[Short exercise] Rewrite these records with "GUI agent" swapped for "interface agent" everywhere it occurs, leaving every other part unchanged.

(Dataset excerpt)

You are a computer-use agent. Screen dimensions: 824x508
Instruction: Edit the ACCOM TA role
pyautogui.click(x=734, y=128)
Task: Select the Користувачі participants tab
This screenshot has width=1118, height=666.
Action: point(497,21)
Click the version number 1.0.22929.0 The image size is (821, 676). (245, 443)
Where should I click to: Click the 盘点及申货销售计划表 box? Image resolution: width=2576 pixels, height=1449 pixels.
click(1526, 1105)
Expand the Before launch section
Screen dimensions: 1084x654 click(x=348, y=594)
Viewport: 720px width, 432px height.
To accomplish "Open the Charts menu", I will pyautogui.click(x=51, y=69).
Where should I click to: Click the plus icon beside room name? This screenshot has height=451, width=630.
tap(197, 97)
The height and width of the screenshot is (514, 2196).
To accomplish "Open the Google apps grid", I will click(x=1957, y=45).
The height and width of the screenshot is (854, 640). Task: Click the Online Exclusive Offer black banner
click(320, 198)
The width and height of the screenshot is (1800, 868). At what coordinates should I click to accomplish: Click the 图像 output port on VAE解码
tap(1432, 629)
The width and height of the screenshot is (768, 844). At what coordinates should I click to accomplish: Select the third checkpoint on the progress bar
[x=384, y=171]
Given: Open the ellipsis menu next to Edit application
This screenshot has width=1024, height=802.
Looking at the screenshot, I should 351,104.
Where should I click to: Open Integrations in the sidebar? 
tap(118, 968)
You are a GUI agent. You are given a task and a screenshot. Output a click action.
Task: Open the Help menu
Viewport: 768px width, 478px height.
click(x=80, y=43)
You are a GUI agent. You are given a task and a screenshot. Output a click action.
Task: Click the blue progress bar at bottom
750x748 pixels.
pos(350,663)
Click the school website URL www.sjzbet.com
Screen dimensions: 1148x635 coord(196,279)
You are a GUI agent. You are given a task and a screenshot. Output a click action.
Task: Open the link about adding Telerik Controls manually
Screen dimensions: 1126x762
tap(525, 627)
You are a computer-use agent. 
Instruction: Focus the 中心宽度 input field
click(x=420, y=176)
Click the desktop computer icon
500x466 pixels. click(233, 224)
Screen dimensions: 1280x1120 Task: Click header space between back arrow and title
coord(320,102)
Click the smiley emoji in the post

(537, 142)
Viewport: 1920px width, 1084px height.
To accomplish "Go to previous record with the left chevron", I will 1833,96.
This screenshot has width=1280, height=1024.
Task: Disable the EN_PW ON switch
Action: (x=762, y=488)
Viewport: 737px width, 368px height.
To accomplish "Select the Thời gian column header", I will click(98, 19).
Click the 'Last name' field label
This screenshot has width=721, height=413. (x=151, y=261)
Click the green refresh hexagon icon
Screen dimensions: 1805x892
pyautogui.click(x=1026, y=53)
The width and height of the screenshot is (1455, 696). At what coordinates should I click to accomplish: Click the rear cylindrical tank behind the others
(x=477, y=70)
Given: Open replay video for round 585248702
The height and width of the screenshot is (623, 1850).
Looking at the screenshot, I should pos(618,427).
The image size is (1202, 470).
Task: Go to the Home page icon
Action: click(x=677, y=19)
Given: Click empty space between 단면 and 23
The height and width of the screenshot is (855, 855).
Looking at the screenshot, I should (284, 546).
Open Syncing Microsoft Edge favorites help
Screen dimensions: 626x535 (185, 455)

[Correct result]
You are a computer-use agent. Screen dimensions: 824x508
Instruction: Edit the ACCOM TA role
pyautogui.click(x=734, y=128)
Task: Select the Користувачі participants tab
This screenshot has width=1118, height=666.
Action: point(497,21)
Click the version number 1.0.22929.0 The image size is (821, 676). (245, 443)
Where should I click to: Click the 盘点及申货销售计划表 box? Image resolution: width=2576 pixels, height=1449 pixels.
click(1526, 1105)
Expand the Before launch section
Screen dimensions: 1084x654 click(x=348, y=594)
Viewport: 720px width, 432px height.
To accomplish "Open the Charts menu", I will pyautogui.click(x=51, y=69).
Where should I click to: Click the plus icon beside room name? This screenshot has height=451, width=630.
tap(197, 97)
The height and width of the screenshot is (514, 2196).
To accomplish "Open the Google apps grid", I will click(x=1957, y=45).
The height and width of the screenshot is (854, 640). Task: Click the Online Exclusive Offer black banner
click(320, 198)
The width and height of the screenshot is (1800, 868). At what coordinates should I click to accomplish: Click the 图像 output port on VAE解码
tap(1432, 629)
The width and height of the screenshot is (768, 844). At what coordinates should I click to accomplish: Select the third checkpoint on the progress bar
[x=384, y=171]
Given: Open the ellipsis menu next to Edit application
This screenshot has width=1024, height=802.
Looking at the screenshot, I should 351,104.
Where should I click to: Open Integrations in the sidebar? 
tap(118, 968)
You are a interface agent. You are given a task and a screenshot. Output a click action.
Task: Open the Help menu
Viewport: 768px width, 478px height.
click(x=80, y=43)
You are a interface agent. You are given a task and a screenshot. Output a click action.
Task: Click the blue progress bar at bottom
750x748 pixels.
pos(350,663)
Click the school website URL www.sjzbet.com
Screen dimensions: 1148x635 coord(196,279)
You are a interface agent. You are given a task and a screenshot. Output a click action.
Task: Open the link about adding Telerik Controls manually
Screen dimensions: 1126x762
tap(525, 627)
You are a computer-use agent. 
Instruction: Focus the 中心宽度 input field
click(x=420, y=176)
Click the desktop computer icon
500x466 pixels. click(233, 224)
Screen dimensions: 1280x1120 Task: Click header space between back arrow and title
coord(320,102)
Click the smiley emoji in the post

(537, 142)
Viewport: 1920px width, 1084px height.
To accomplish "Go to previous record with the left chevron", I will 1833,96.
This screenshot has width=1280, height=1024.
Task: Disable the EN_PW ON switch
Action: (x=762, y=488)
Viewport: 737px width, 368px height.
To accomplish "Select the Thời gian column header", I will click(98, 19).
Click the 'Last name' field label
This screenshot has width=721, height=413. (x=151, y=261)
Click the green refresh hexagon icon
Screen dimensions: 1805x892
pyautogui.click(x=1026, y=53)
The width and height of the screenshot is (1455, 696). At what coordinates should I click to accomplish: Click the rear cylindrical tank behind the others
(x=477, y=70)
Given: Open replay video for round 585248702
The height and width of the screenshot is (623, 1850).
Looking at the screenshot, I should pos(618,427).
The image size is (1202, 470).
Task: Go to the Home page icon
Action: click(x=677, y=19)
Given: Click empty space between 단면 and 23
The height and width of the screenshot is (855, 855).
Looking at the screenshot, I should (284, 546).
Open Syncing Microsoft Edge favorites help
Screen dimensions: 626x535 (185, 455)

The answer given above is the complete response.